Édito par Christine Ferrand, rédactrice en chef

Photo PHOTO OLIVIER DION

"On s’est bien amusés", avait confié en 1999 François Maspero à l’historien Pascal Fouché pour un article d’une série "Editeurs du 20e siècle" publiée dans Livres Hebdo. Une boutade qui témoigne d’un esprit mêlant la légèreté et le militantisme, l’insolence et le combat. Car si François Maspero s’était mis à l’édition à côté de son activité de libraire, c’était pour changer le monde, ni plus ni moins. Il en paiera le prix, puisqu’en vingt-trois ans d’activité il écopera d’une cinquantaine de procès et sera privé de ses droits civiques.

Persuadé qu’il fallait "donner à lire, donner à voir, mettre en question. Et que les lecteurs étaient assez grands pour comprendre et choisir", il ne baissera les bras que lorsque la censure aura eu raison de l’équilibre financier de son entreprise. Entre-temps, il aura grandement contribué, dans les années 1970, à l’extraordinaire essor des sciences humaines, de la sociologie à la politique en passant par l’histoire, l’anthropologie, la psychanalyse ou l’écologie.

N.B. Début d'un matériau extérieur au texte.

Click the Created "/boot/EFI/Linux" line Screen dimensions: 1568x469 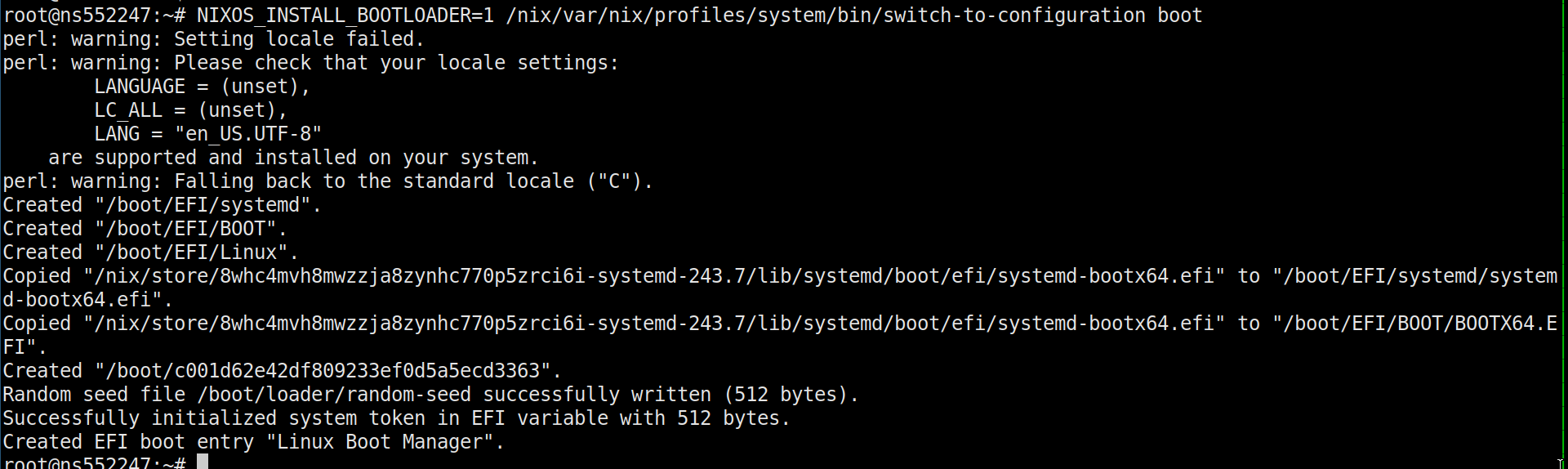[150, 252]
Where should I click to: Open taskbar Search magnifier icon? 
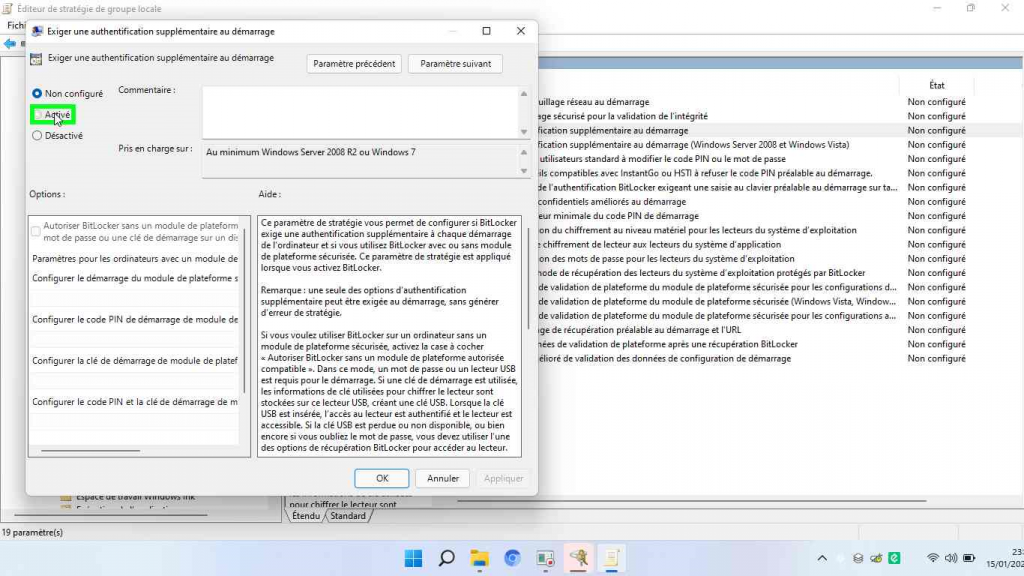click(x=446, y=558)
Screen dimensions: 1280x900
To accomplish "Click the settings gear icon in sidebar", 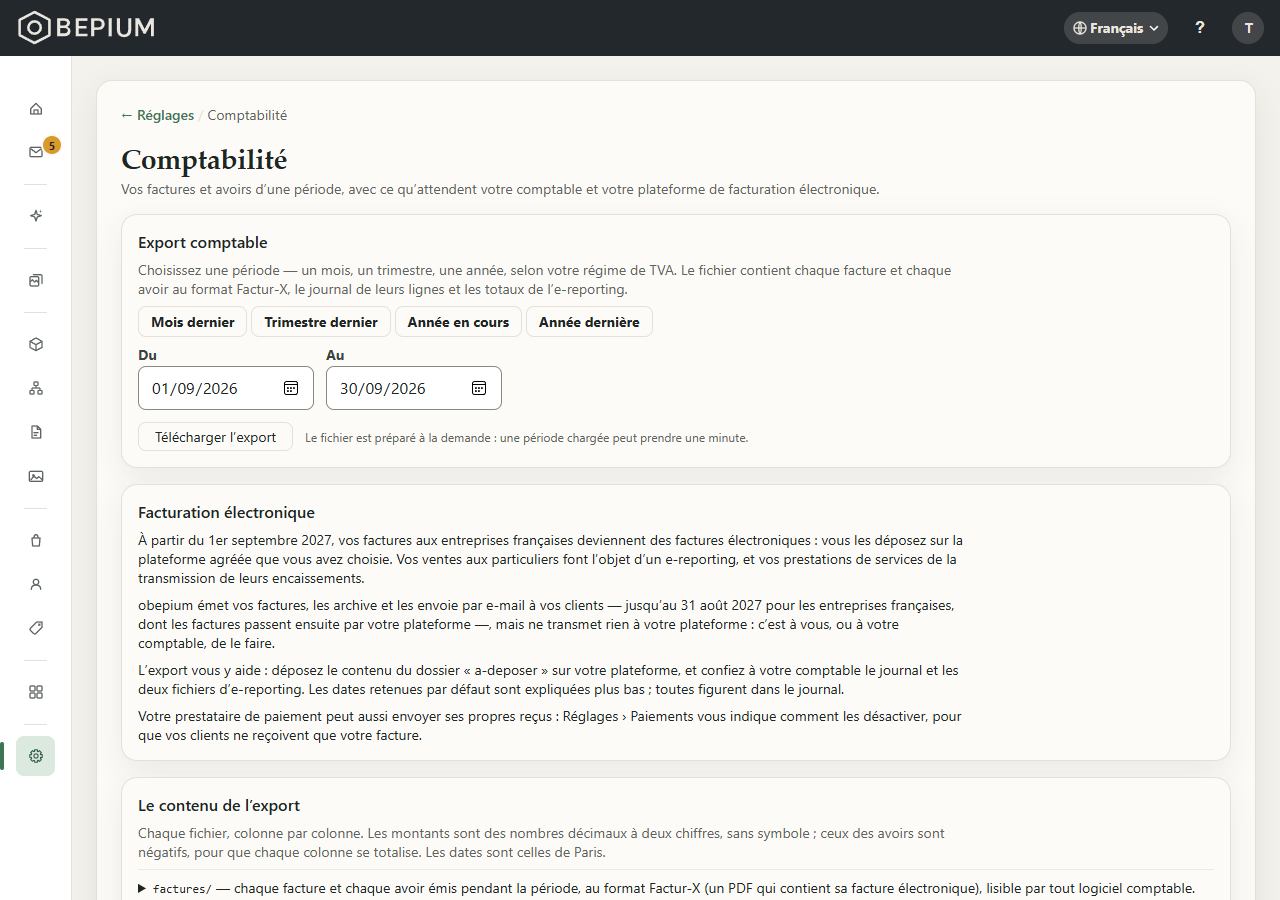I will coord(36,756).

Ce sont ces années glorieuses pour la réflexion, l’échange, la compréhension du monde, qui revivent dans nos pages à l’occasion de l’hommage à François Maspero, décédé le 11 avril.

Un monde révolu, à des années-lumière de l’industrie du divertissement qui semble désormais dominer le secteur du livre partout dans le monde. Nos listes de meilleures ventes en témoignent semaine après semaine : depuis le début de l’année, elles regorgent de romans policiers et de "romances" un peu lestes, épigones de Fifty shades, quand ce n’est pas de biographies ou d’autobiographies de stars, de Sophie Davant à Marc Lavoine, en passant par Françoise Hardy ou Ingrid Chauvin.

La Foire de Londres en aura aussi donné une éclatante démonstration : c’est le livre de Conchita Wurst, la chanteuse à barbe lancée par l’Eurovision, qui aura été cette année l’événement du grand rendez-vous international. On s’amuse comme on peut.